You might not think that this is an issue right now, but you never know who you might employ and what their financial background could be. The current lifetime pension allowance is £1,073,100 and a payout from a registered group life scheme is added to a person’s lifetime allowance. An excepted scheme keeps a payout away from the lifetime allowance and does not cause a loss of the protected status.

Master Trusts

Just like a personal protection insurance policy can be written into trust, a group insurance policy will be set up under a master trust. The insurer will have a master trust, and can then set up individual trusts for companies that take out a policy. Each person covered by this policy should complete a nomination of beneficiary form, which will explain exactly who they would want their money to go to if the worst was to happen.

Partial Payments

With group income protection you might come across a situation where there are partial payments. This is when someone is unable to work their full working hours because they are unwell, but can potentially work some hours. The insurer’s claims and rehabilitation team will work with the person that is ill and come up with a plan to try and keep them working, whilst also supporting their need to manage their health.

A partial payment kind of works like this. If someone is eligible for £2,000 of income through  if they’re ill and unable to work and are able to work half of their hours, then the insurer will pay 50% of the monthly benefit i.e. £1,000.

In a similar way, if someone has been off work and is wanting to try and get back to work, they could do a ‘phased return’. They could return for 25% of their working week and using the example above the insurer would pay £1,500 of the monthly benefit and the employer would pay them for the hours worked as usual.

Pension Contributions

Within group income protection schemes you can potentially include pension contributions, while someone is making a claim. It’s also possible to include National Insurance contributions too. It basically means that if someone is ill and unable to work, the insurance will pay these contributions for them, so that they can keep contributing towards their future financial security.

Registered Life

This is a specific way of arranging group life insurance, an alternative to excepted group life insurance (see above). The key differences are that with this route there is not the concern of a taxation of any claims that happen on the date of the 10th anniversary, but it does put anyone that is a part of the company or joins it at a later time, at risk of losing any protection pension status.

Rehabilitation Support 

Insurers are big on supporting their clients, which is why rehabilitation support is usually included in protection policies. If you have taken a period of time off work, rehabilitation support is there to help you phase yourself back into work at a pace that really suits you and your needs, rather than rushing into things.

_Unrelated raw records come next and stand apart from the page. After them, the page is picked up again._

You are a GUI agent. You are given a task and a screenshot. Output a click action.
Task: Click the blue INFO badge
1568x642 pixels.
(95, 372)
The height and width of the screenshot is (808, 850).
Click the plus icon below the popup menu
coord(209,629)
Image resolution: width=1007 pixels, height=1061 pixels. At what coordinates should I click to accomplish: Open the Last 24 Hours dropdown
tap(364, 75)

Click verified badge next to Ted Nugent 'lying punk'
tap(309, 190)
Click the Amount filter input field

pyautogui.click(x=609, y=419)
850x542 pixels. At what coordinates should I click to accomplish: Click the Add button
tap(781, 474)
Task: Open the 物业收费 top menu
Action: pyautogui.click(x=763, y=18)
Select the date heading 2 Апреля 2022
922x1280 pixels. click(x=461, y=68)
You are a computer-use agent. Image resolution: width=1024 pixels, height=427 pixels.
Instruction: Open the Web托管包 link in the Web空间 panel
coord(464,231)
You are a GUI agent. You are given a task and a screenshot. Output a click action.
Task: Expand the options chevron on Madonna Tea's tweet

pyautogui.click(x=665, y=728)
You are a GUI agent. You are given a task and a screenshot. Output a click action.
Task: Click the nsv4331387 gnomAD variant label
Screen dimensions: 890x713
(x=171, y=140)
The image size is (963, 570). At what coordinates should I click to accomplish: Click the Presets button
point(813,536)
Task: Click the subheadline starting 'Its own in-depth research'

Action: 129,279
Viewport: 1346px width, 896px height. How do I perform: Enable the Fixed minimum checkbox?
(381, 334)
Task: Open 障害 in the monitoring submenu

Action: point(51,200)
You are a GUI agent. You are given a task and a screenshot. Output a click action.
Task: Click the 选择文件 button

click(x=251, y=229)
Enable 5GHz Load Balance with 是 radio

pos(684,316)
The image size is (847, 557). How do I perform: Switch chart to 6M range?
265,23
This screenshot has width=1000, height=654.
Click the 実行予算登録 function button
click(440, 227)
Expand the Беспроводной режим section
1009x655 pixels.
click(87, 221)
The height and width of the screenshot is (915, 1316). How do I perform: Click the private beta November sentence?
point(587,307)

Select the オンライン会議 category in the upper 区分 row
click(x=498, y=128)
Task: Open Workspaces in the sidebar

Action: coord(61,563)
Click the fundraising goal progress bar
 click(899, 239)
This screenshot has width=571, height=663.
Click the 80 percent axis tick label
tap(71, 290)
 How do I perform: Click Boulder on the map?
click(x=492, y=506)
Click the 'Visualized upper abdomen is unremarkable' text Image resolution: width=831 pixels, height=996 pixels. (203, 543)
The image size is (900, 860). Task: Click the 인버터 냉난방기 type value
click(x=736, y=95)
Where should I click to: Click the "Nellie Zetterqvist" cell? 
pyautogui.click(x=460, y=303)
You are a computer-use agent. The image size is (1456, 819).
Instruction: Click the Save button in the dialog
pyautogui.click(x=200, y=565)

Rehabilitation can involve a number of things and a few examples are:

  • Physiotherapy
  • Psychological support
  • Neuro occupational support
  • Training for the employer to support the person to come back to work
  • Guidance and support through new software, hardware or other adaptations

This is simply a fancy word for the policy. The scheme is often named after the company e.g. Group Is Great Ltd.

Size Of Firms

In order to be eligible for a group protection policy, there must be at least two people working for the company for group life insurance or income protection. For a group critical illness policy, there must usually be at least three people working for the company..

Value Added Benefits

When you’re covered by a group protection policy, you will also usually have access to value added benefits. These are fully complementary to the policy which has been arranged. The benefits made available to you will depend on the insurer you have used as well as the type of protection you have, but they are put in place to benefit you.

The added benefits available can vary but all have a focus on benefiting the client, they can range from things such as a 24/7 online GP to fitness programs. Quite often these are also made available to your immediate family to make use of too.

Some common benefits you might find are:

  • 24/7 online GP – access to a GP every hour of every day. These can usually be contacted by phone call or video call.
  • Best Doctors – a second opinion on a diagnosis or medical case, these doctors can also recommend suitable treatments. A leading expert in your specific health condition will look through your record and double check that everything has been thoroughly assessed for you.
  • Mental health support – trained staff are available to provide support and treatment. 
  • Parent and child cover – protection for if your child was to be diagnosed with an illness or was in need of an operation
  • Rehabilitation services – support in returning to work at a pace that suits you. Meaning that you don’t rush back into work before you are truly ready.
  • Wellbeing services – access to fitness programmes, nutritional plans and online health checks.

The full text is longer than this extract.